> _What is asked_
Please copy the listing below line for line, keeping every character and line break unchanged.

> _Material_
....

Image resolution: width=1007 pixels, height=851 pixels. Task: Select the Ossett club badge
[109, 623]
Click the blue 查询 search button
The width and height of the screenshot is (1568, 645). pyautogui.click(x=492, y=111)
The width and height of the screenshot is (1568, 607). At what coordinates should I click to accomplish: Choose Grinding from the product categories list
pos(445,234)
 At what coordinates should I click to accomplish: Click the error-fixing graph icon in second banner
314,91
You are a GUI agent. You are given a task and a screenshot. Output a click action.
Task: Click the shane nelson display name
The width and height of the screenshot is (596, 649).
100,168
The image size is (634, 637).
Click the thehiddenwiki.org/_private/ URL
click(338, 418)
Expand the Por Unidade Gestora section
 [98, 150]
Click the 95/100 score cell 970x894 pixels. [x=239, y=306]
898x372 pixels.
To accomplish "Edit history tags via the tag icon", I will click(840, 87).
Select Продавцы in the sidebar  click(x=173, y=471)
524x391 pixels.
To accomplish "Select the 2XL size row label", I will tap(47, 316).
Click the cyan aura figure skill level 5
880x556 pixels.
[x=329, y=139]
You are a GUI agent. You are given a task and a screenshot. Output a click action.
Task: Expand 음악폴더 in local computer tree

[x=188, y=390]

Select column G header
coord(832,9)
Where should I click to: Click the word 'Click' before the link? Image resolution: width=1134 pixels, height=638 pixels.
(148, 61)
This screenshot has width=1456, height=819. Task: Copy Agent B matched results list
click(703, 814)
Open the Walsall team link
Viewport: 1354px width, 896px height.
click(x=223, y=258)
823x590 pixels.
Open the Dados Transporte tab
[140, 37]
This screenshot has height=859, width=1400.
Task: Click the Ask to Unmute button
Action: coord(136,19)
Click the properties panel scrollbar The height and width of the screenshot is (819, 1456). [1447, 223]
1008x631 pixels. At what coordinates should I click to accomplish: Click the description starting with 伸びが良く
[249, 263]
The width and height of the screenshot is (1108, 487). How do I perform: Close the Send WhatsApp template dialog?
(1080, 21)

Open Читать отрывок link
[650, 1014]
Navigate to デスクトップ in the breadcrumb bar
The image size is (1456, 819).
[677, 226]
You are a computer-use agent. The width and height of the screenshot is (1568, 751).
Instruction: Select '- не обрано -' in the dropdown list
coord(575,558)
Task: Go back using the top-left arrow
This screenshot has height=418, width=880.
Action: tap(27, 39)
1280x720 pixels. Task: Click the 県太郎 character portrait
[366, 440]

....

> _Answer below_
Image resolution: width=1007 pixels, height=851 pixels. Task: Select the Ossett club badge
[109, 623]
Click the blue 查询 search button
The width and height of the screenshot is (1568, 645). pyautogui.click(x=492, y=111)
The width and height of the screenshot is (1568, 607). At what coordinates should I click to accomplish: Choose Grinding from the product categories list
pos(445,234)
 At what coordinates should I click to accomplish: Click the error-fixing graph icon in second banner
314,91
You are a GUI agent. You are given a task and a screenshot. Output a click action.
Task: Click the shane nelson display name
The width and height of the screenshot is (596, 649).
100,168
The image size is (634, 637).
Click the thehiddenwiki.org/_private/ URL
click(338, 418)
Expand the Por Unidade Gestora section
 [98, 150]
Click the 95/100 score cell 970x894 pixels. [x=239, y=306]
898x372 pixels.
To accomplish "Edit history tags via the tag icon", I will click(840, 87).
Select Продавцы in the sidebar  click(x=173, y=471)
524x391 pixels.
To accomplish "Select the 2XL size row label", I will tap(47, 316).
Click the cyan aura figure skill level 5
880x556 pixels.
[x=329, y=139]
You are a GUI agent. You are given a task and a screenshot. Output a click action.
Task: Expand 음악폴더 in local computer tree

[x=188, y=390]

Select column G header
coord(832,9)
Where should I click to: Click the word 'Click' before the link? Image resolution: width=1134 pixels, height=638 pixels.
(148, 61)
This screenshot has width=1456, height=819. Task: Copy Agent B matched results list
click(703, 814)
Open the Walsall team link
Viewport: 1354px width, 896px height.
click(x=223, y=258)
823x590 pixels.
Open the Dados Transporte tab
[140, 37]
This screenshot has height=859, width=1400.
Task: Click the Ask to Unmute button
Action: coord(136,19)
Click the properties panel scrollbar The height and width of the screenshot is (819, 1456). [1447, 223]
1008x631 pixels. At what coordinates should I click to accomplish: Click the description starting with 伸びが良く
[249, 263]
The width and height of the screenshot is (1108, 487). How do I perform: Close the Send WhatsApp template dialog?
(1080, 21)

Open Читать отрывок link
[650, 1014]
Navigate to デスクトップ in the breadcrumb bar
The image size is (1456, 819).
[677, 226]
You are a computer-use agent. The width and height of the screenshot is (1568, 751).
Instruction: Select '- не обрано -' in the dropdown list
coord(575,558)
Task: Go back using the top-left arrow
This screenshot has height=418, width=880.
Action: tap(27, 39)
1280x720 pixels. Task: Click the 県太郎 character portrait
[366, 440]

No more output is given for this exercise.